The UN's World Meteorological Organization (WMO) said 2017 was indistinguishable from 2015 as the second or third warmest year behind 2016, and was "the warmest year without an El Niño" in records dating back to the late 19th century.

Average surface temperatures in 2017 were 1.1 degree Celsius (2.0 Fahrenheit) above pre-industrial times, creeping towards 1.5C (2.7F), the most ambitious limit for global warming set by almost 200 nations under the 2015 Paris climate agreement.

The USA had its most expensive year ever in terms of weather and climate disasters,

And the head of the WMO, Petteri Talaas, said in a statement that other countries saw their development slowed or reversed by tropical cyclones, floods and drought.

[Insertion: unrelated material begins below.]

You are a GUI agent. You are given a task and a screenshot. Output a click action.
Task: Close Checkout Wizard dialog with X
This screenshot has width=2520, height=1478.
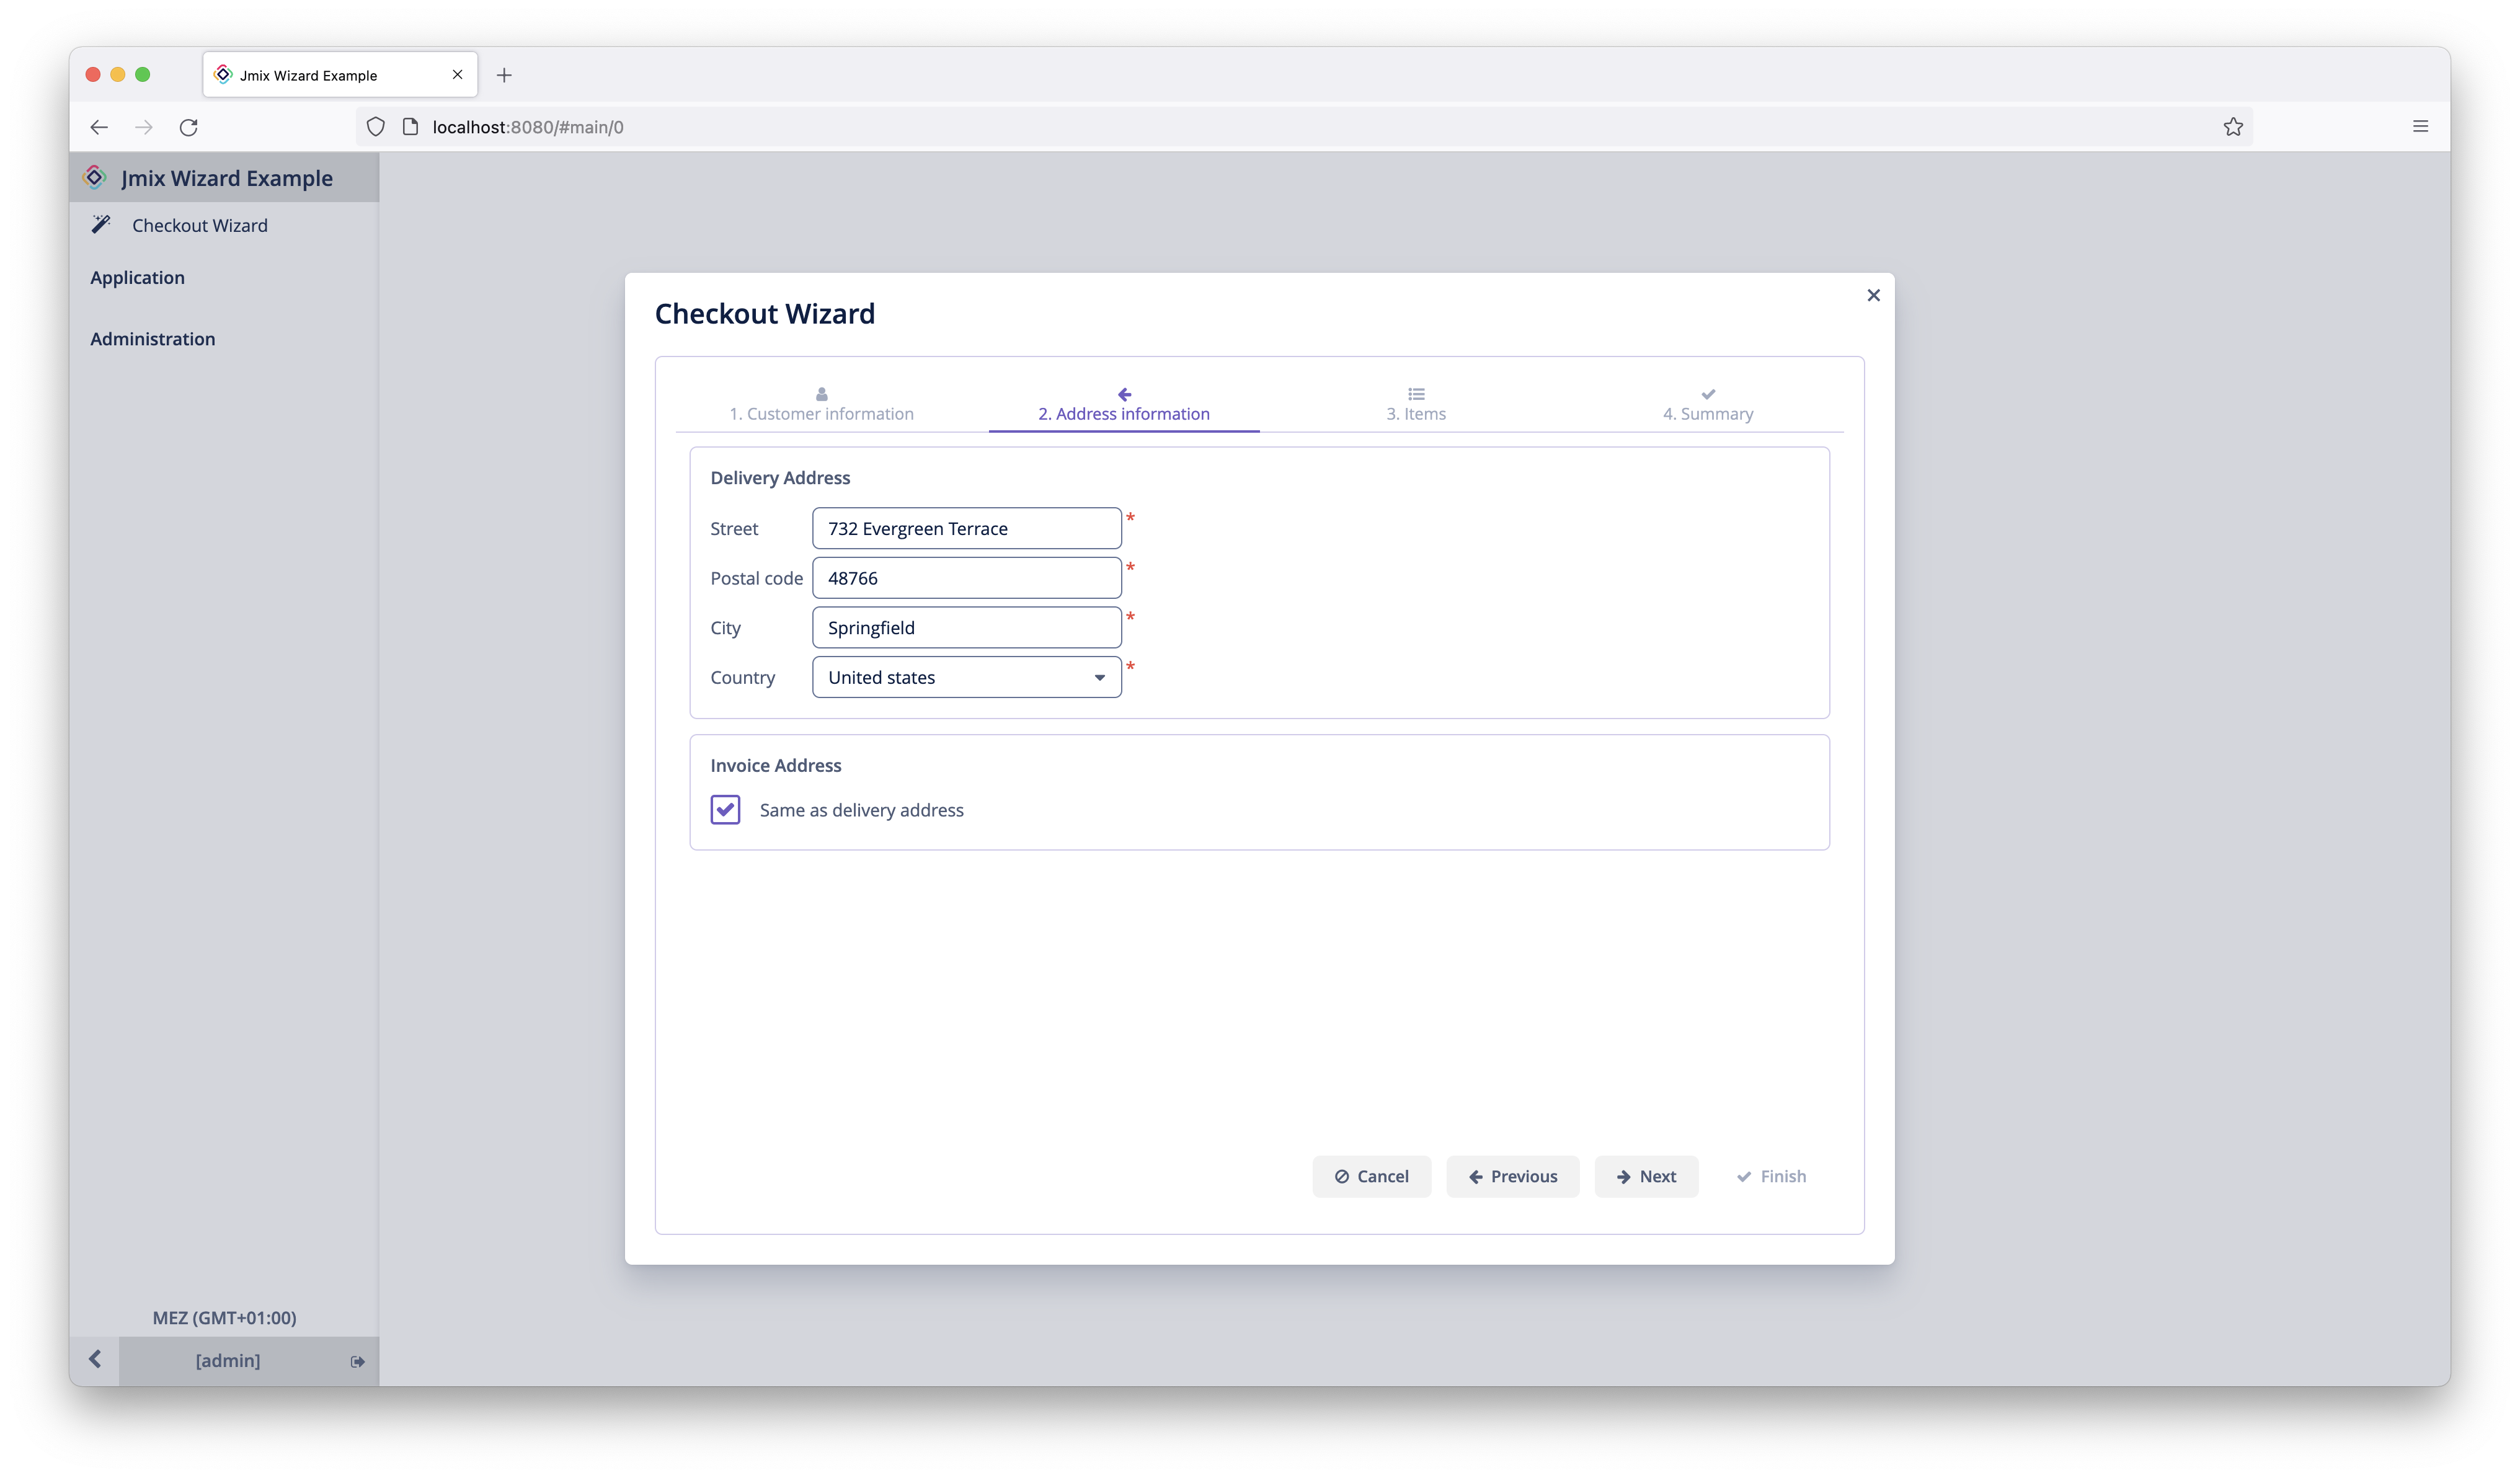coord(1873,295)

The WMO said 17 of the warmest 18 years since records began in the 19th century have now happened since 2000, confirming a warming trend driven by man-made greenhouse gases.

"We're in a long-term warming trend despite the ups and downs you get on an annual basis, even a decadal basis," said Gavin Schmidt, of NASA's Goddard Institute for Space Studies, whose data is used by the WMO.

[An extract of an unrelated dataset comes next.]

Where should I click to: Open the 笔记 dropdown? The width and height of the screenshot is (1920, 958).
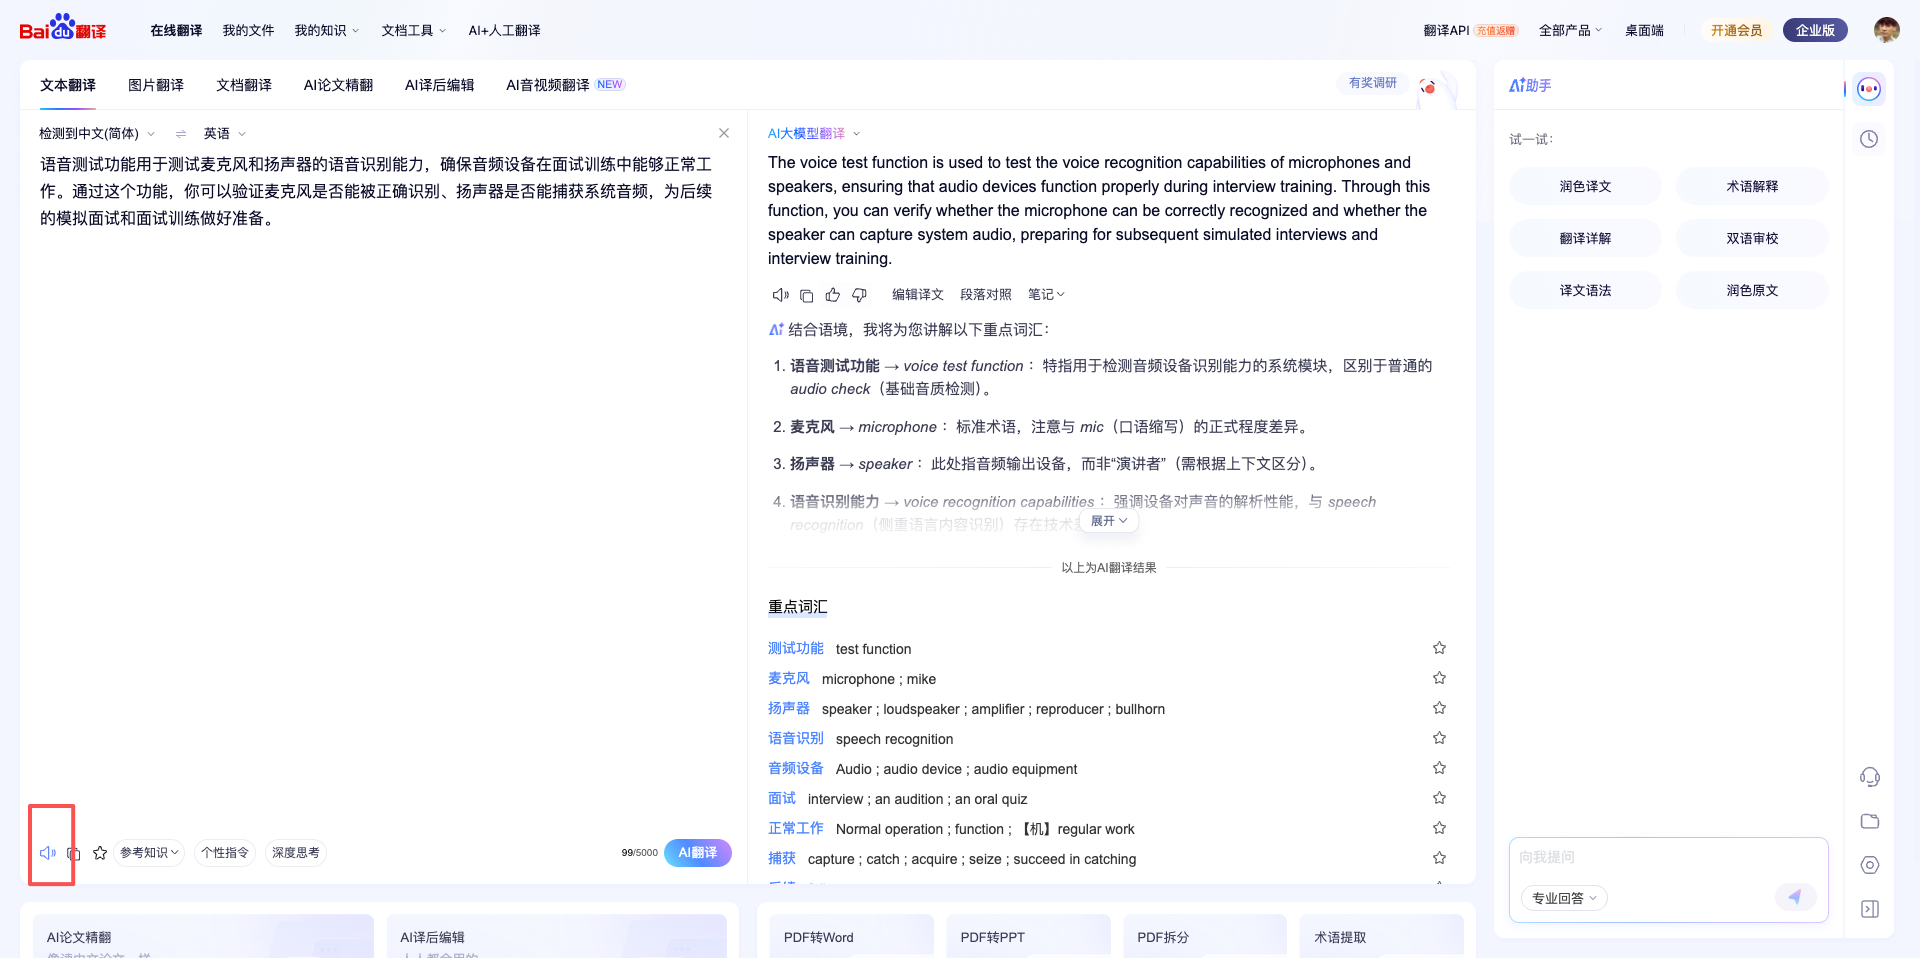point(1045,294)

Last year China ramped up its war on pollution - also a major problem in India. But celebrations as world leaders signed the Paris pact now seem lilke a distant memory - not least since President Donald Trump, who doubts climate change is caused by man-made emissions, is withdrawing the US from the deal.

Trump wants to promote US fossil fuel industries, at odds with the Paris accord's goals of phasing out emissions from coal, oil, and natural gas between 2050 and 2100.

By contrast, the UN Secretary-General’s Special Representative for Disaster Risk Reduction, Robert Glasser, described the pace of climate change as "an existential threat to the planet" that required a "drastic response".

Among extreme weather events last year, the Caribbean and the United States suffered a battering from hurricanes, the Arctic ended 2017 with the least sea ice for mid-winter and tropical coral reefs suffered from high water temperatures.